Remove http healthcheck for api instances

This was introduced in #1811 as a way to avoid sending traffic to newly
created apps where gunicorn had not started yet, such as the case during
a scaling event. These days we depend mostly on scheduled scaling and we
rarely need to scale above the scheduled values.

Yesterday we had an event where (during a traffic spike) the healthcheck
failed causing the instance to be killed and sending a 5XX response code
to all the connections that this instance was handling at the time.

However, this instance was not unhealthy and was serving traffic. The
problem stems from a combination of using async workers, having to limit
the number of database connections and a thread holding onto a db
connection for the entire duration of the request.

Specifically, we end up having requests queued up in gunicorn waiting
for other requests to finish and release the db connection. Some pages
such as the dashboard generate queries that can take >5s.

If a healthcheck request is sent during a traffic spike and the instance in
question was "unfortunate" enough to get handled a few of these long
running queries, the healthcheck request will be queued up behind these
slow requests and will fail to receive a response within 1s [docs].

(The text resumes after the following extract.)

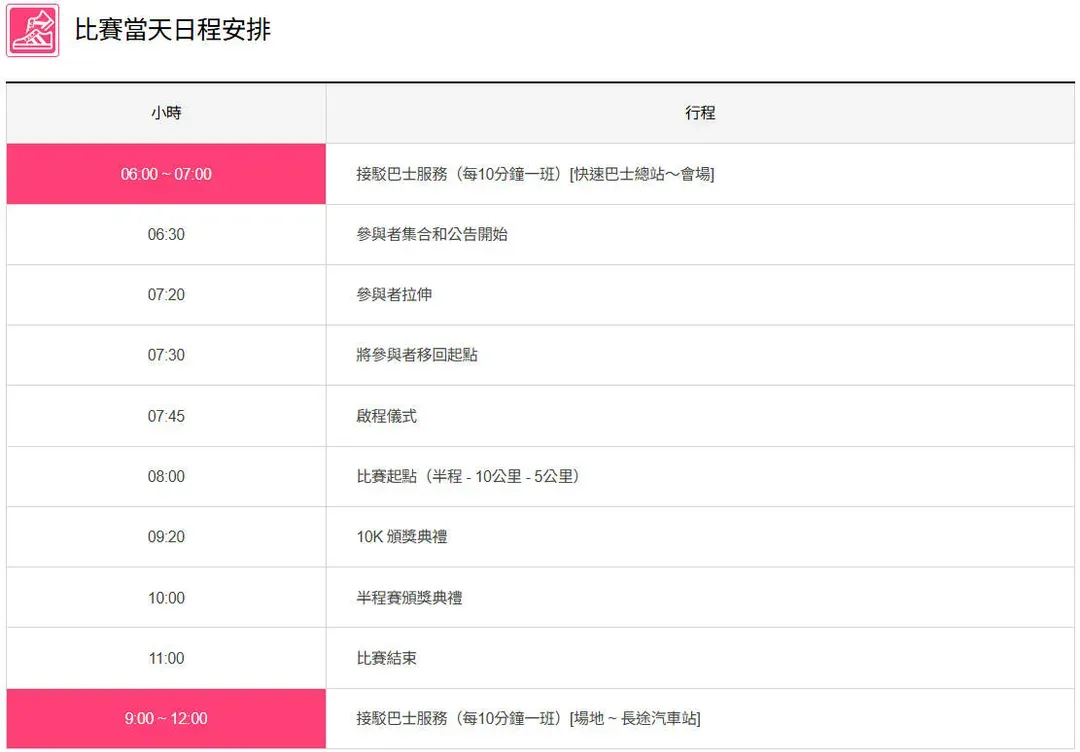Select the 參與者拉伸 row text
1080x752 pixels.
pos(394,295)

Ideally we should be able to configure the healthcheck timeout to a
value of our choosing, since we can end up in this situation again in
the future.

docs: https://docs.cloudfoundry.org/devguide/deploy-apps/healthchecks.html#types
This commit is contained in:
Athanasios Voutsadakis
2018-09-18 10:34:00 +01:00
parent 39b01f145f
commit 2e12c68d2e

View File

@@ -56,8 +56,6 @@ memory: 1G
applications:
- name: notify-api
health-check-type: http
health-check-http-endpoint: /_status?simple=true
- name: notify-api-db-migration
command: sleep infinity